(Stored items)

*** Begin section ***

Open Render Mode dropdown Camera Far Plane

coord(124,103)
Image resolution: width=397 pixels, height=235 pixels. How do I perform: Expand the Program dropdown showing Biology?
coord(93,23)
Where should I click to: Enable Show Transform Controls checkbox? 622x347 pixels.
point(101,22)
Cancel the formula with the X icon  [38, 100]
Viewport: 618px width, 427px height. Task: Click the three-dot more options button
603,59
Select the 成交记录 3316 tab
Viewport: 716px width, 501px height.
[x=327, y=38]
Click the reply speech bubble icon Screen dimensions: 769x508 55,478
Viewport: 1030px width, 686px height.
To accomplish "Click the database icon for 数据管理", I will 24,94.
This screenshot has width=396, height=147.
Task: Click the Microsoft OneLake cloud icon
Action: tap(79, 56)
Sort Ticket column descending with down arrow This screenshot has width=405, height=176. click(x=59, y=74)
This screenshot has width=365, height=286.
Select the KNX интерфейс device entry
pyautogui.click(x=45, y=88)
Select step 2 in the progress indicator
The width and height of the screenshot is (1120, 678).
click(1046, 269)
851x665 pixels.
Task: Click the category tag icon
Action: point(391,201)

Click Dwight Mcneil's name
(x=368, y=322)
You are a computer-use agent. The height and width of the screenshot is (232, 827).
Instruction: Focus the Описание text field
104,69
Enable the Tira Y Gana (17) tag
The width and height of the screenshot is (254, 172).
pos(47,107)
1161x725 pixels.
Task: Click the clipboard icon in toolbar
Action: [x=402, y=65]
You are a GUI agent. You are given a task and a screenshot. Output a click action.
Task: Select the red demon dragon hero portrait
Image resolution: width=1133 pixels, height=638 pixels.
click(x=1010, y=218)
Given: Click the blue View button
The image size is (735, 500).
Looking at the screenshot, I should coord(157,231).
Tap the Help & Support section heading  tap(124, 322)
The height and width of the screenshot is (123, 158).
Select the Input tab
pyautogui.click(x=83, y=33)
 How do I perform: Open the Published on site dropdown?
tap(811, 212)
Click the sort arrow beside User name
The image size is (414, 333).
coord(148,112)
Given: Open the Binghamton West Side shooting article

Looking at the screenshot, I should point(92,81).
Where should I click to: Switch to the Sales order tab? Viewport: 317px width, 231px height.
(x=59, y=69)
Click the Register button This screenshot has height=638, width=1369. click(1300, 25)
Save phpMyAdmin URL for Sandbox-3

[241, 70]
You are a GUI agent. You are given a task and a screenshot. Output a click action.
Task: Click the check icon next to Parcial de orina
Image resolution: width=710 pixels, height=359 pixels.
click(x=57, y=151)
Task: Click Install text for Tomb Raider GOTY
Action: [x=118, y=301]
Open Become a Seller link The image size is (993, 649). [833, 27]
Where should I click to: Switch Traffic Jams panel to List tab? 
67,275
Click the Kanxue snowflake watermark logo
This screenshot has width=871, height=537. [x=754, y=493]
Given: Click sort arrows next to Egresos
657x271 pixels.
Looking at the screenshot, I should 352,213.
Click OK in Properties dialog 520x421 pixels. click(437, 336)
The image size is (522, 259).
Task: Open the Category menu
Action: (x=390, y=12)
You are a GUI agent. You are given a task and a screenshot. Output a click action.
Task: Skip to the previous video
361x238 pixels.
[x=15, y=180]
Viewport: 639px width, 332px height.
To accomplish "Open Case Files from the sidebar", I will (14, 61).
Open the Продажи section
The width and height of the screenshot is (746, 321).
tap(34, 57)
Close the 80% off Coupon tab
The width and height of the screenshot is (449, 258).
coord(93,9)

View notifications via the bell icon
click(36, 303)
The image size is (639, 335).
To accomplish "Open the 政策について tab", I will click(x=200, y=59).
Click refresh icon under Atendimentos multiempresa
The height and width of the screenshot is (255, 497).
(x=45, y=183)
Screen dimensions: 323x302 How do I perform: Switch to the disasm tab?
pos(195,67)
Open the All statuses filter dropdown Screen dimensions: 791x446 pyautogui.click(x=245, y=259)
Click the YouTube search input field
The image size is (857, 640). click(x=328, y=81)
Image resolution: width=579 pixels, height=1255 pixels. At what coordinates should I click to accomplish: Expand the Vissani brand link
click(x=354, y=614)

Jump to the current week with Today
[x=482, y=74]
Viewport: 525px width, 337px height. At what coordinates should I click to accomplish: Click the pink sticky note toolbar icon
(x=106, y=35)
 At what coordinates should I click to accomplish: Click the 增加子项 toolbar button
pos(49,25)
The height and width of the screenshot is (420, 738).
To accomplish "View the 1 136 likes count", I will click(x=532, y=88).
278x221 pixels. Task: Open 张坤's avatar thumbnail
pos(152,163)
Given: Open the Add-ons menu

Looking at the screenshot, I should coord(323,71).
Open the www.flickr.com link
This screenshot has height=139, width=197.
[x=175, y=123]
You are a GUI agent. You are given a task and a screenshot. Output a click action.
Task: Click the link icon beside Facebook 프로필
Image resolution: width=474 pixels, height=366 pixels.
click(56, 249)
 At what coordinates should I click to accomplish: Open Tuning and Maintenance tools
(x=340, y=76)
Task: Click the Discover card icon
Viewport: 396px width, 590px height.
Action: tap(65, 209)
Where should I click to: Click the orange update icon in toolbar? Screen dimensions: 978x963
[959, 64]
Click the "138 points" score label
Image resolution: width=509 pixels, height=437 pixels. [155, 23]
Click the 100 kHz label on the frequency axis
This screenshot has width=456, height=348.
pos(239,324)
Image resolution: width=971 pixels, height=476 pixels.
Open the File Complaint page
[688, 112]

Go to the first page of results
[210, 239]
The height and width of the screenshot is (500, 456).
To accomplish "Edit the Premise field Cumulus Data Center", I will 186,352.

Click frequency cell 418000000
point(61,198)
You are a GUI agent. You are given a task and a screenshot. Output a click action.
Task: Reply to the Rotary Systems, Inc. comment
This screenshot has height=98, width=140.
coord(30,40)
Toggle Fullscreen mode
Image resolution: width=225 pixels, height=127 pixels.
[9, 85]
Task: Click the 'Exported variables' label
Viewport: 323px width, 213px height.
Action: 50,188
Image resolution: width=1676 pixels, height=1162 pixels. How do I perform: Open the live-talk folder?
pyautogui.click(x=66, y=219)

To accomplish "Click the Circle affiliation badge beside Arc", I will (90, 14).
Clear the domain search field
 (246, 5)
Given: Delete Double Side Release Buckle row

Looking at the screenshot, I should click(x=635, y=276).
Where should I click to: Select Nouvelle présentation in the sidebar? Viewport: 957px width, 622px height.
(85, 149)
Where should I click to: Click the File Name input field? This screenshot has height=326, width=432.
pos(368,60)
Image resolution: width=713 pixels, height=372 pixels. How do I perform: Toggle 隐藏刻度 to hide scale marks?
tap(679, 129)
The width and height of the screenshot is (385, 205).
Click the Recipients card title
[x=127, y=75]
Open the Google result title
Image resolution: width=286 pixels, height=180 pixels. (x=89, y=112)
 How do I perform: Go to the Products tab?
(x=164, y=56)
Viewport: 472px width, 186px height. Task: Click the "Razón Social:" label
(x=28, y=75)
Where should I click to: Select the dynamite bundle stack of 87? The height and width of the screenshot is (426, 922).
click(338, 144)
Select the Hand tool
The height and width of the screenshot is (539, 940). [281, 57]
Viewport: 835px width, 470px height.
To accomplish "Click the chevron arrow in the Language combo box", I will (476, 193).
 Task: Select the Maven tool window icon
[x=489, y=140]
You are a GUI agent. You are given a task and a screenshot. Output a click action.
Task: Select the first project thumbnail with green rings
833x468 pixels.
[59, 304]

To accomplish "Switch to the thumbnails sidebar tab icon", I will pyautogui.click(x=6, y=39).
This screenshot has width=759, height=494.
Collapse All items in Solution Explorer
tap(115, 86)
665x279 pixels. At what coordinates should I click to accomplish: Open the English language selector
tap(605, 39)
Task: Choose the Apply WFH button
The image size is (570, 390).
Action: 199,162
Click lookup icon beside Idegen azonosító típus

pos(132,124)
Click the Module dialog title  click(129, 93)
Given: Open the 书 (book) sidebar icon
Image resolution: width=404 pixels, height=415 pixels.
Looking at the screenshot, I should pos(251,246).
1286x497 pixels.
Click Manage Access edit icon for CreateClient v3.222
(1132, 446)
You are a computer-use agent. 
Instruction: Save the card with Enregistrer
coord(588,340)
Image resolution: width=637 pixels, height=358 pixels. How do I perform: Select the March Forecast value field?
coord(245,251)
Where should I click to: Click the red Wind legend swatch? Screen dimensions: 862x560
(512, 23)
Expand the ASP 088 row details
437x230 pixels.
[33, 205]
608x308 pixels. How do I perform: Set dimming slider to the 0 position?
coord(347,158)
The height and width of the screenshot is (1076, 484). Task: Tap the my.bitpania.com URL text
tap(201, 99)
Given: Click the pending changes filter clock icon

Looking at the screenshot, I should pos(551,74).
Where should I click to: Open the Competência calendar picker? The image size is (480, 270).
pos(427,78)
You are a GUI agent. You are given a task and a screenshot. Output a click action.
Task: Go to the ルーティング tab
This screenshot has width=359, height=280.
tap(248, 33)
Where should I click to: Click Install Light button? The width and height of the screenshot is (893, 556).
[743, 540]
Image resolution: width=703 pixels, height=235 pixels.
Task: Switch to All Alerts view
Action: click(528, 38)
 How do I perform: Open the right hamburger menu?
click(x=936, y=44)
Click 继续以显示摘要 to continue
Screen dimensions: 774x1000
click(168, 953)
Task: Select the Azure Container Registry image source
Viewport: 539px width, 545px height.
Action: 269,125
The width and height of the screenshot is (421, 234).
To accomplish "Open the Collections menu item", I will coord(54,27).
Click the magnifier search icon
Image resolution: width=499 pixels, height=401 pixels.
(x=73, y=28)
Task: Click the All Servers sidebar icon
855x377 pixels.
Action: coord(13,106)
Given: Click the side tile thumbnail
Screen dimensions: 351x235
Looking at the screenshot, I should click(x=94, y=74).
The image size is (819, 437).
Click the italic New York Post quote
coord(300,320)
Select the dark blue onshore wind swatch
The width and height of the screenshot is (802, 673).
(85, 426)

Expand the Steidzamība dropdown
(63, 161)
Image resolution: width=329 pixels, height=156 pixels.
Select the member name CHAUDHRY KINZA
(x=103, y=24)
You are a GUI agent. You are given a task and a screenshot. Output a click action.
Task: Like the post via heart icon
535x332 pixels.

*** End section ***

§ Goal of the exercise
Counting only lines that contain the string "next", how many are there in the data above? Give the number alone.

§ Finished exercise
2